PROBLEM REQUIREMENTS → Reproduce the data below, swapping each "sidebar" for "side panel" and leaving everything else unchanged.

::::::::

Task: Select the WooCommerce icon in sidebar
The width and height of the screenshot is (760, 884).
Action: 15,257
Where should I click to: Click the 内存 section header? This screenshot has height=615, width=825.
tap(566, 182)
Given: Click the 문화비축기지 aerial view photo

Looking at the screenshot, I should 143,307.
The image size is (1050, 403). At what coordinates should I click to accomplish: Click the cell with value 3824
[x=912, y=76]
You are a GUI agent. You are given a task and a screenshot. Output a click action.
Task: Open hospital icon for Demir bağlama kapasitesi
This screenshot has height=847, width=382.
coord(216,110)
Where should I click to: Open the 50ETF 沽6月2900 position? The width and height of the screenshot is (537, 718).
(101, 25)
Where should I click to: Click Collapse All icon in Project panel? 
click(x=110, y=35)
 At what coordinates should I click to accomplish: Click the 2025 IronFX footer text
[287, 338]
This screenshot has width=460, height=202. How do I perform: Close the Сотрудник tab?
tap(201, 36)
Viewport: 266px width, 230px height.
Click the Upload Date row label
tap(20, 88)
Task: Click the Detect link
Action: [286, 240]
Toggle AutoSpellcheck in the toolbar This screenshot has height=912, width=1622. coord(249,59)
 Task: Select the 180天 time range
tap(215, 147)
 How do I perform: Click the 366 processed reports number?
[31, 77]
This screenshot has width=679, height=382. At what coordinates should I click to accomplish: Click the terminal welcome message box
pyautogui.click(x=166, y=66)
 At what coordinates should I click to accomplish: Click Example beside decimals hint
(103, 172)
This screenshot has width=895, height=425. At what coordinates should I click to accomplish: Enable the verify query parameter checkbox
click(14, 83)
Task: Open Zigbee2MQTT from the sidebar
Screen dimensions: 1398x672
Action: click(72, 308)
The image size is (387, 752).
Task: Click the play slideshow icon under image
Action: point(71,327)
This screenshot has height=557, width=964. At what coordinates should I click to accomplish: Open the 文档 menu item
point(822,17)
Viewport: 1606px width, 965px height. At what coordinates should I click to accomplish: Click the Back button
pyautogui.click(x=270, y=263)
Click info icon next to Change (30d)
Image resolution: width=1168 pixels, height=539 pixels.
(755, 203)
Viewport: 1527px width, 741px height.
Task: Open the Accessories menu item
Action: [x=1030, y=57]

::::::::

OUTPUT FOR THIS EXERCISE →
Task: Select the WooCommerce icon in side panel
The width and height of the screenshot is (760, 884).
Action: 15,257
Where should I click to: Click the 内存 section header? This screenshot has height=615, width=825.
tap(566, 182)
Given: Click the 문화비축기지 aerial view photo

Looking at the screenshot, I should 143,307.
The image size is (1050, 403). At what coordinates should I click to accomplish: Click the cell with value 3824
[x=912, y=76]
You are a GUI agent. You are given a task and a screenshot. Output a click action.
Task: Open hospital icon for Demir bağlama kapasitesi
This screenshot has height=847, width=382.
coord(216,110)
Where should I click to: Open the 50ETF 沽6月2900 position? The width and height of the screenshot is (537, 718).
(101, 25)
Where should I click to: Click Collapse All icon in Project panel? 
click(x=110, y=35)
 At what coordinates should I click to accomplish: Click the 2025 IronFX footer text
[287, 338]
This screenshot has width=460, height=202. How do I perform: Close the Сотрудник tab?
tap(201, 36)
Viewport: 266px width, 230px height.
Click the Upload Date row label
tap(20, 88)
Task: Click the Detect link
Action: [286, 240]
Toggle AutoSpellcheck in the toolbar This screenshot has height=912, width=1622. coord(249,59)
 Task: Select the 180天 time range
tap(215, 147)
 How do I perform: Click the 366 processed reports number?
[31, 77]
This screenshot has width=679, height=382. At what coordinates should I click to accomplish: Click the terminal welcome message box
pyautogui.click(x=166, y=66)
 At what coordinates should I click to accomplish: Click Example beside decimals hint
(103, 172)
This screenshot has width=895, height=425. At what coordinates should I click to accomplish: Enable the verify query parameter checkbox
click(14, 83)
Task: Open Zigbee2MQTT from the side panel
Screen dimensions: 1398x672
Action: click(72, 308)
The image size is (387, 752).
Task: Click the play slideshow icon under image
Action: point(71,327)
This screenshot has height=557, width=964. At what coordinates should I click to accomplish: Open the 文档 menu item
point(822,17)
Viewport: 1606px width, 965px height. At what coordinates should I click to accomplish: Click the Back button
pyautogui.click(x=270, y=263)
Click info icon next to Change (30d)
Image resolution: width=1168 pixels, height=539 pixels.
(755, 203)
Viewport: 1527px width, 741px height.
Task: Open the Accessories menu item
Action: [x=1030, y=57]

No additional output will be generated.